▸ **Dataset excerpts**
:::

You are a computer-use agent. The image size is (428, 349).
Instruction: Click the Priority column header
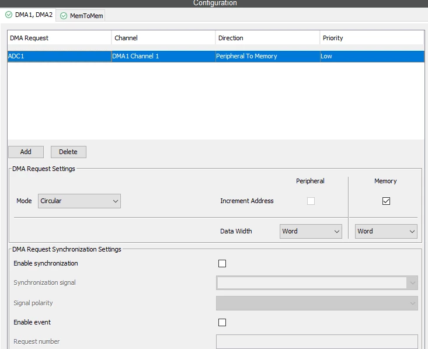click(x=372, y=38)
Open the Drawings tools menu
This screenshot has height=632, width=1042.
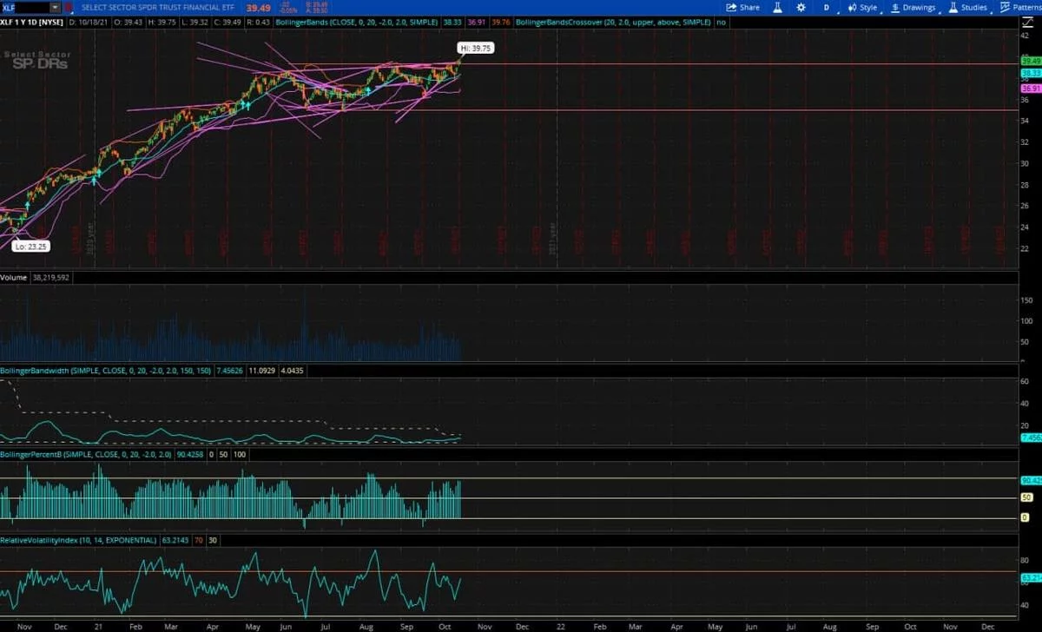(912, 7)
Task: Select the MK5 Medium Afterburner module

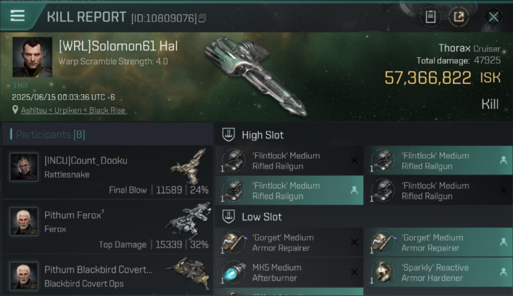Action: pyautogui.click(x=277, y=272)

:::

Return the records above verbatim, leaving out images.

You are a computer-use agent. The image size is (428, 349).
Instruction: Click the Priority column header
click(x=372, y=38)
Open the Drawings tools menu
This screenshot has height=632, width=1042.
(912, 7)
Task: Select the MK5 Medium Afterburner module

Action: pyautogui.click(x=277, y=272)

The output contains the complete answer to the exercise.